Et cet irascible coq que personne n’ose trop approcher, qui se pavane et terrorise les poules derrière l’épicerie, dans le jardin potager. Ou cette jument qui, au détour d’un chemin, charge furieusement les passants habillés de couleurs vives. Toute cette force sauvage retardera la mise en faillite du commerce paternel et la visite de l’huissier durant deux hivers.

Depuis la banquette arrière, difficile de comprendre comment le conducteur et sa voiture trouvent le passage dans cette densité noire. Les phares et leur faisceau jaune n’éclairent que les arbres de la forêt semblant vouloir à chaque virage se précipiter sur l’automobile.

Depuis quel endroit, à partir de quel moment, quel entretien, éblouissement ; depuis quelle fêlure la réalité ? c’est une source qui t’a dit que les morts se rassemblaient dans les saisons, les instants et les bruits. Sounds and songs ! serviteurs du vide et de ses parfums.

Le boucher sur la place du village : son avant-bras est totalement plongé dans la gueule du berger allemand qui écume et saigne pour s’être fiché, dit-on, une esquille d’os de bœuf au fond du palais.

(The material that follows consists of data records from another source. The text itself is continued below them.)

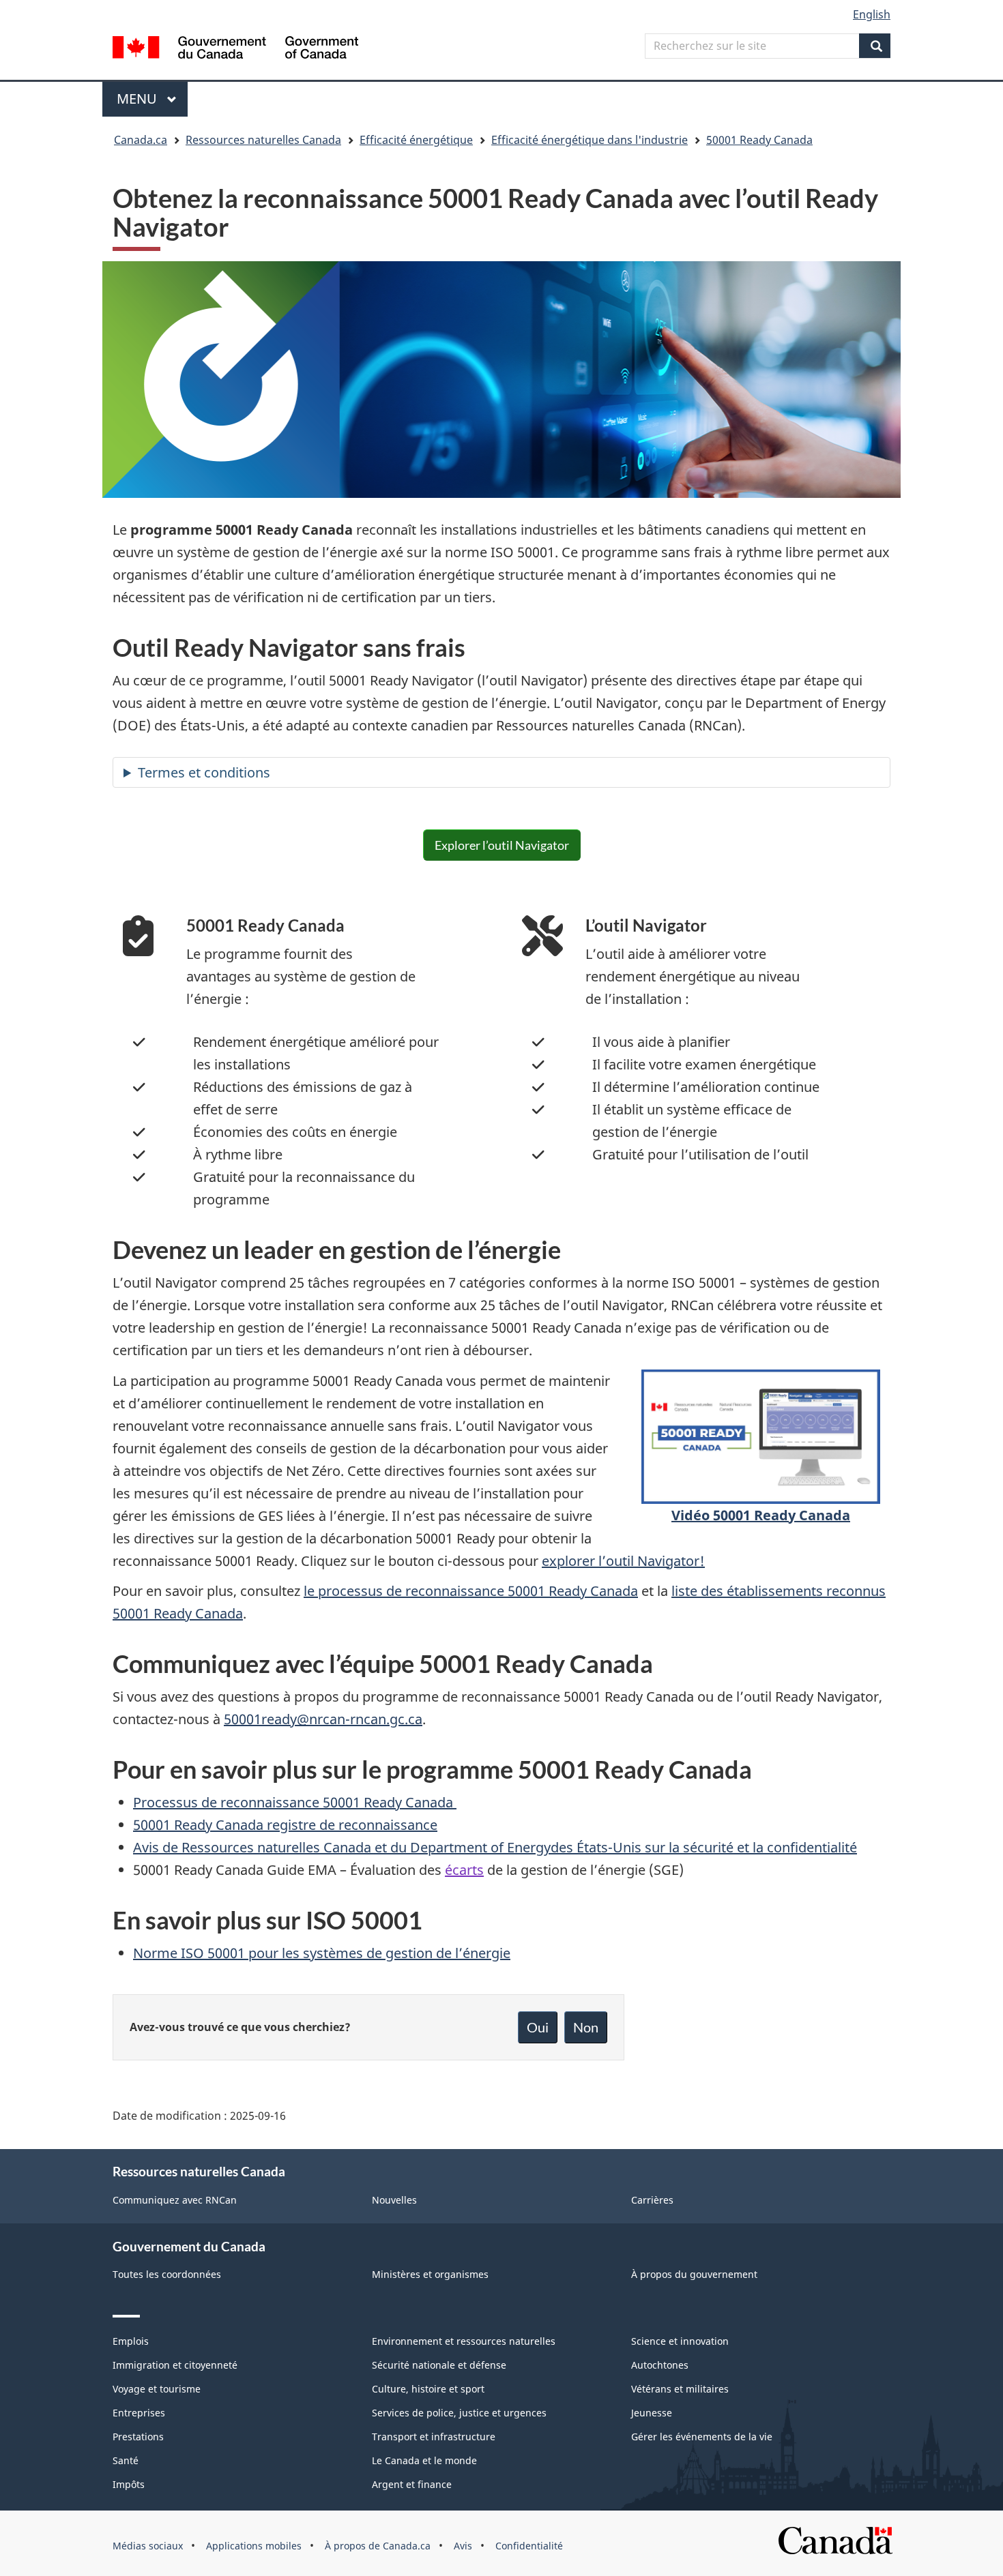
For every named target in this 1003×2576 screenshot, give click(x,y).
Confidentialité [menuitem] (529, 2545)
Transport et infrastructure (433, 2436)
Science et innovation (680, 2341)
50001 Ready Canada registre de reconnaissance (285, 1825)
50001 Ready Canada (759, 139)
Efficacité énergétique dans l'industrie (589, 139)
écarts (464, 1870)
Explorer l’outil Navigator (502, 845)
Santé (126, 2460)
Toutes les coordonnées (167, 2274)
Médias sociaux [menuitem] (148, 2545)
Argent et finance (412, 2484)
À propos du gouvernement (694, 2274)
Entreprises (139, 2412)
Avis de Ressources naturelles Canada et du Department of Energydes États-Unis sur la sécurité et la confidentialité (495, 1847)
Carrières (652, 2199)
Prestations (138, 2436)
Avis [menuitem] (463, 2545)
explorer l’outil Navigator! (623, 1561)
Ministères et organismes (430, 2274)
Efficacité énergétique (416, 139)
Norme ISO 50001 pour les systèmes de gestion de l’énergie (321, 1953)
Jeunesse (651, 2412)
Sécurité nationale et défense (439, 2364)
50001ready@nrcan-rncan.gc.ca (323, 1719)
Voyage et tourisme (157, 2388)
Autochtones (659, 2364)
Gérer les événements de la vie (701, 2436)
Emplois (131, 2341)
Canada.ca (140, 139)
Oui (538, 2027)
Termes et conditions (204, 772)
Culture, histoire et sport (428, 2388)
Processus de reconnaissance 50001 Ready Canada (294, 1802)
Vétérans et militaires (680, 2388)
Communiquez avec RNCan (175, 2199)
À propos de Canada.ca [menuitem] (378, 2545)
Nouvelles (394, 2199)
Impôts (129, 2484)
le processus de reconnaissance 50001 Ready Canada (471, 1591)
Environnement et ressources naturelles (463, 2341)
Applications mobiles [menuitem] (254, 2545)
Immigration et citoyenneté (175, 2364)
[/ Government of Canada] (235, 49)
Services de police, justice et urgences (459, 2412)
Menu (152, 98)
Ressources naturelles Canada (263, 139)
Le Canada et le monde (424, 2460)
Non (585, 2027)
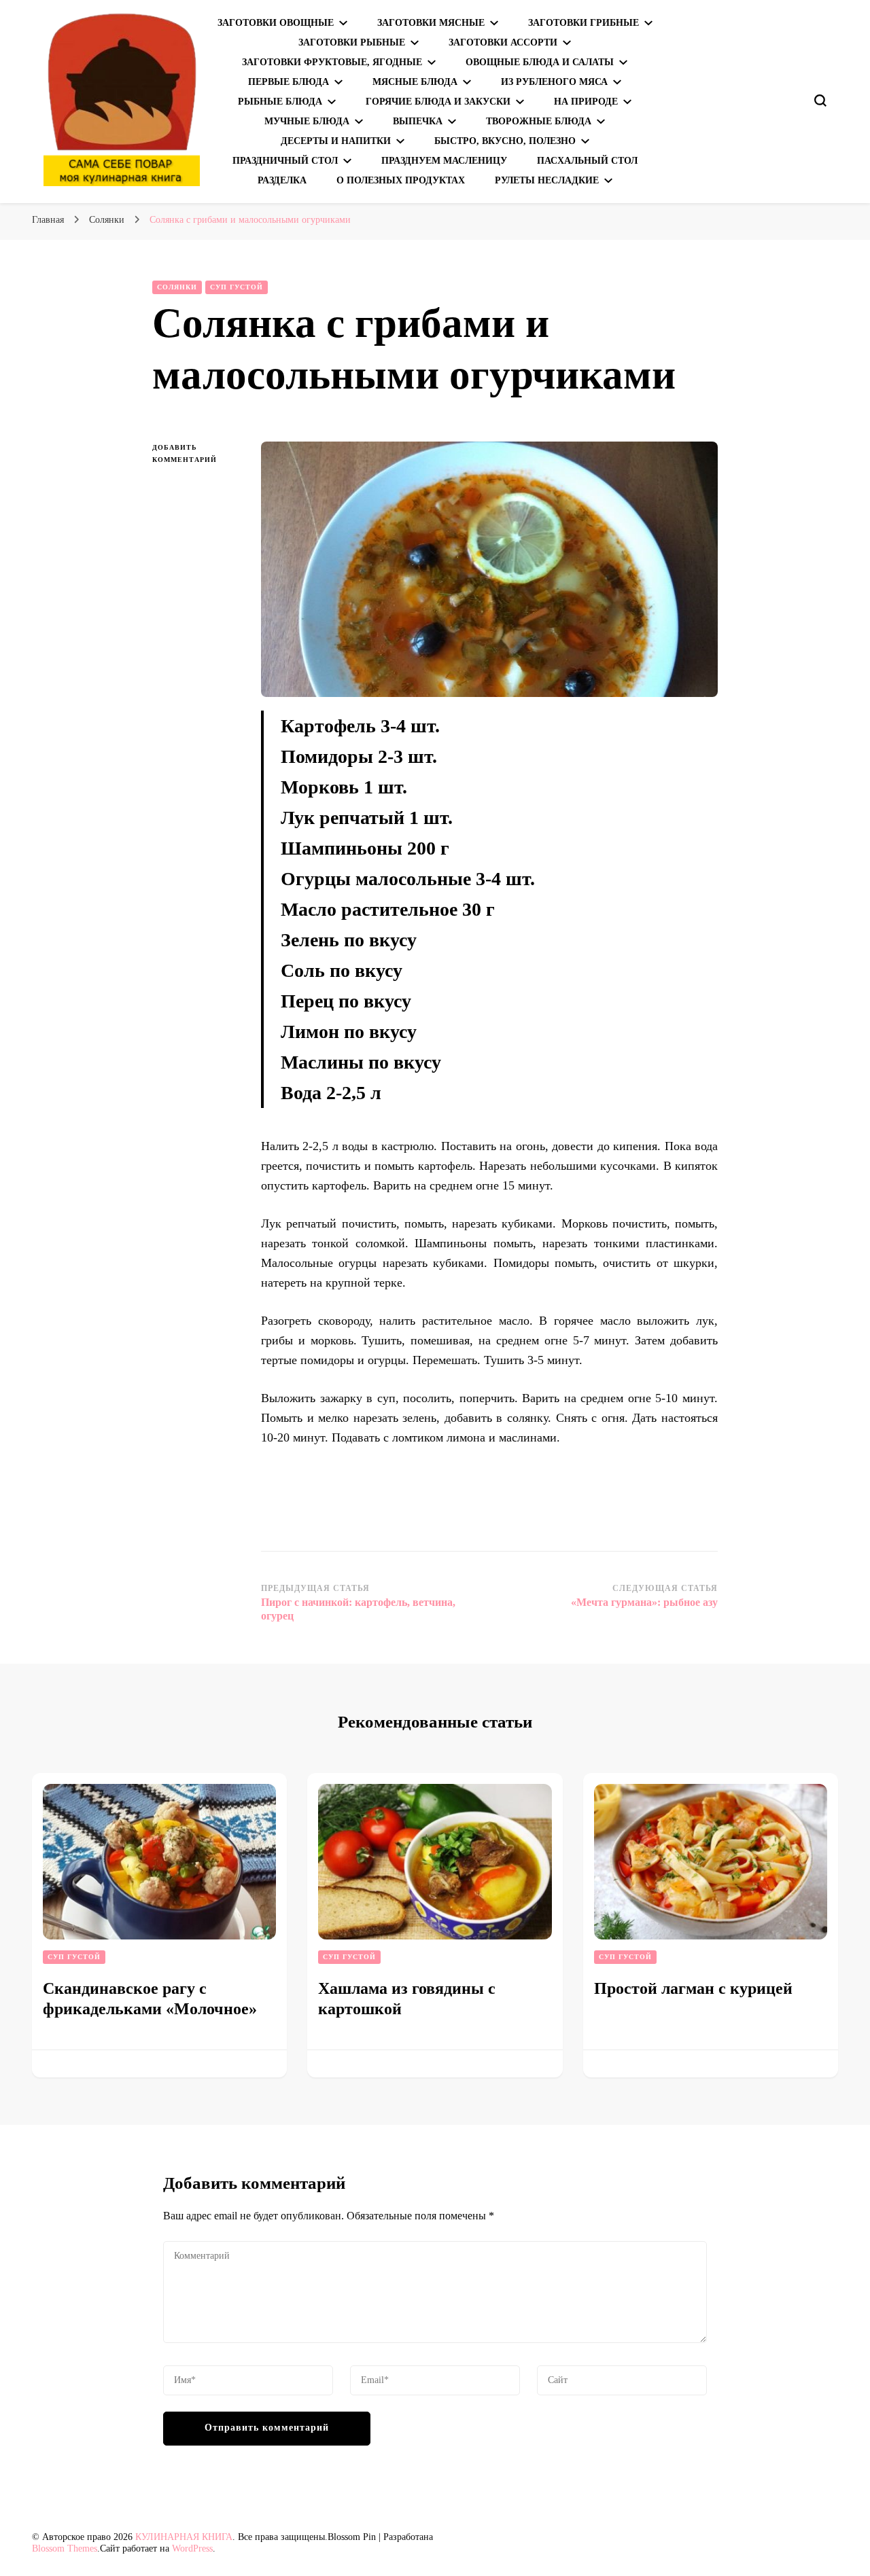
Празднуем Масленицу (444, 161)
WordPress (192, 2548)
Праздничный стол (285, 161)
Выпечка (417, 121)
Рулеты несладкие (547, 180)
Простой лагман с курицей (693, 1988)
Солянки (177, 287)
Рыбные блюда (280, 101)
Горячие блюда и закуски (438, 101)
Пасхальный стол (587, 161)
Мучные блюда (306, 121)
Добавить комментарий (196, 455)
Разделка (282, 180)
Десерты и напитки (336, 141)
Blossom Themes (64, 2548)
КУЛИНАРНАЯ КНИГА (183, 2537)
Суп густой (236, 287)
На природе (586, 101)
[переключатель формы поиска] (820, 100)
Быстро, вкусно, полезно (505, 141)
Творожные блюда (538, 121)
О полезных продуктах (400, 180)
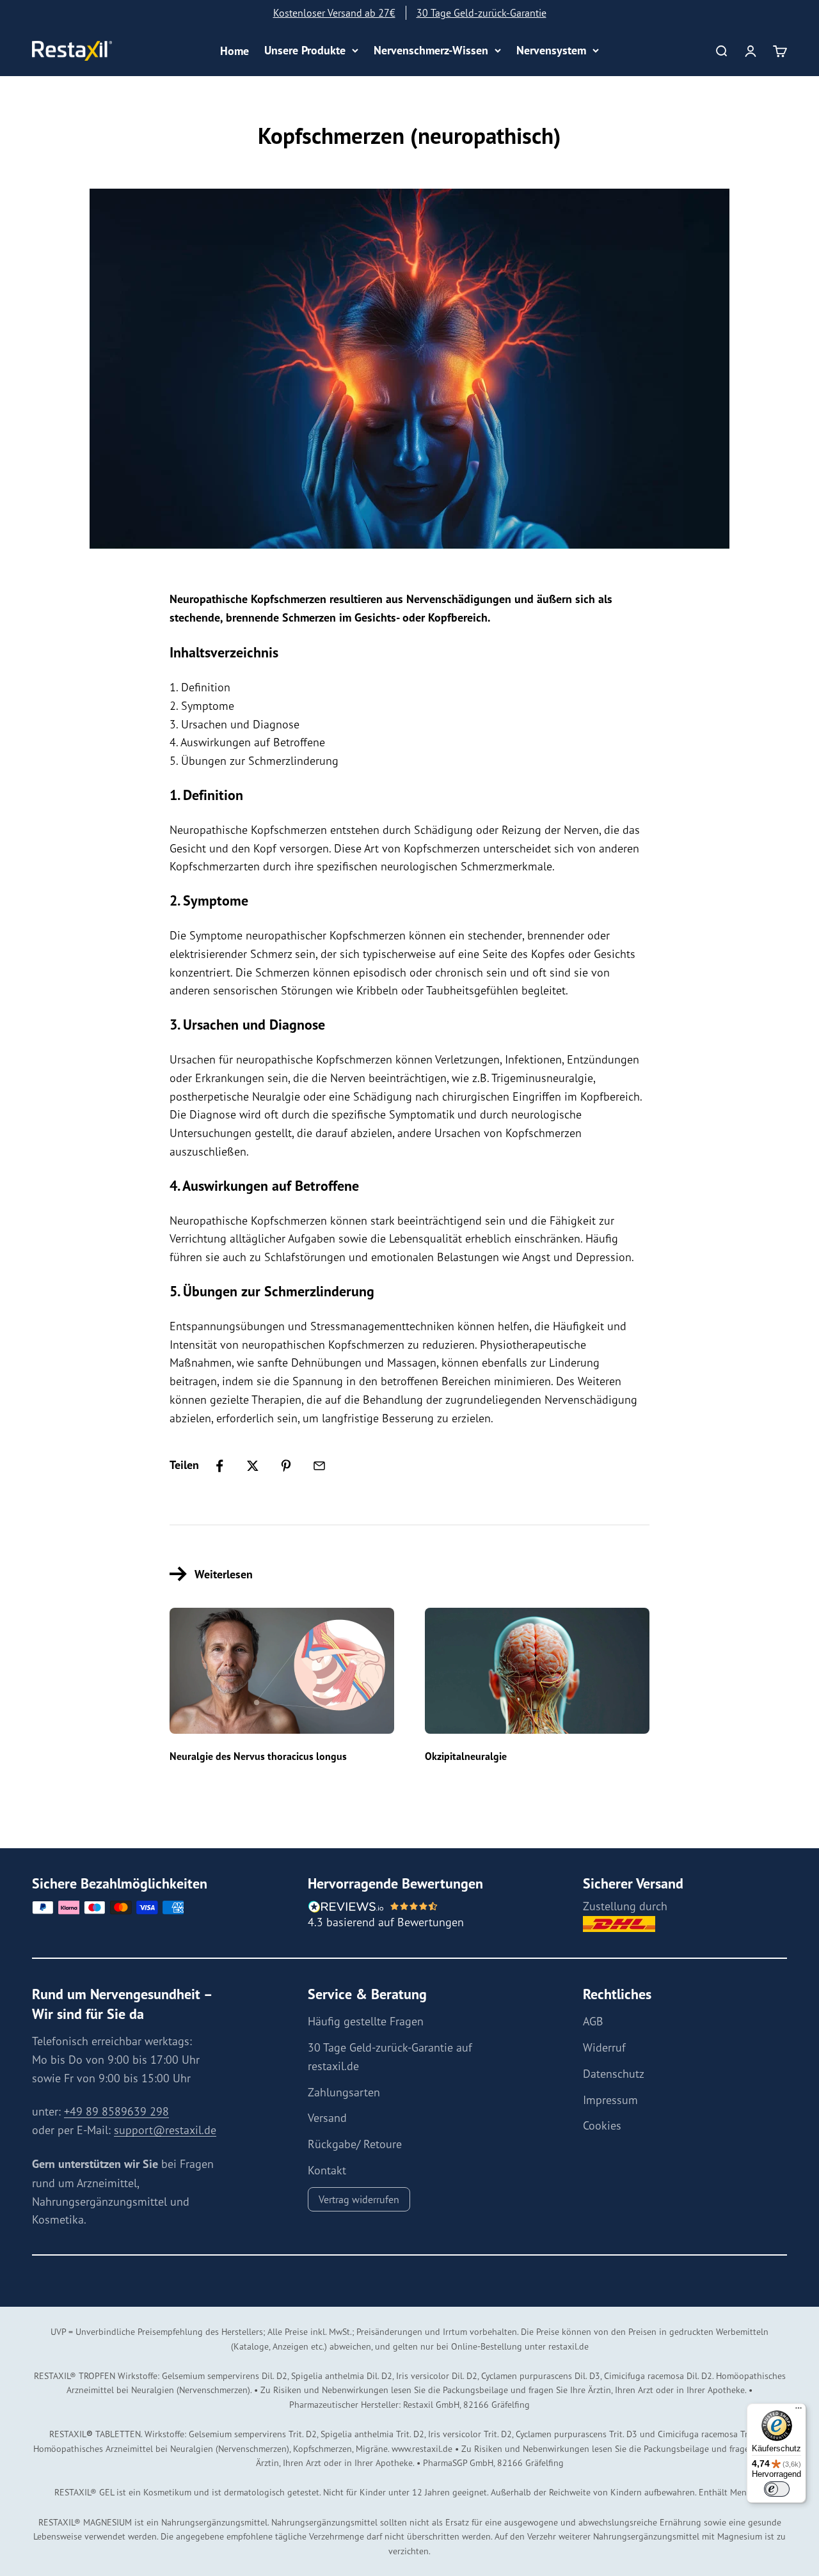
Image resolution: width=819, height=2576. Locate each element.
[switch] (777, 2489)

Les hautes chambres sont misérables, tout va à la force.

Sacrés, les grands sacs à grains en corde aux bords ourlés sur le café ou les légumineuses qu’ils contiennent. Derrière le comptoir, la sensation délicieuse d’y enfoncer tout un bras.

Tu es loin et ici : inexplicablement. Le bruit surpuissant du moteur d’un autocar qui passe à proximité, abat toute la réalité. Tu es à la porte réservée de l’absence. Appartenir toujours à l’enfance.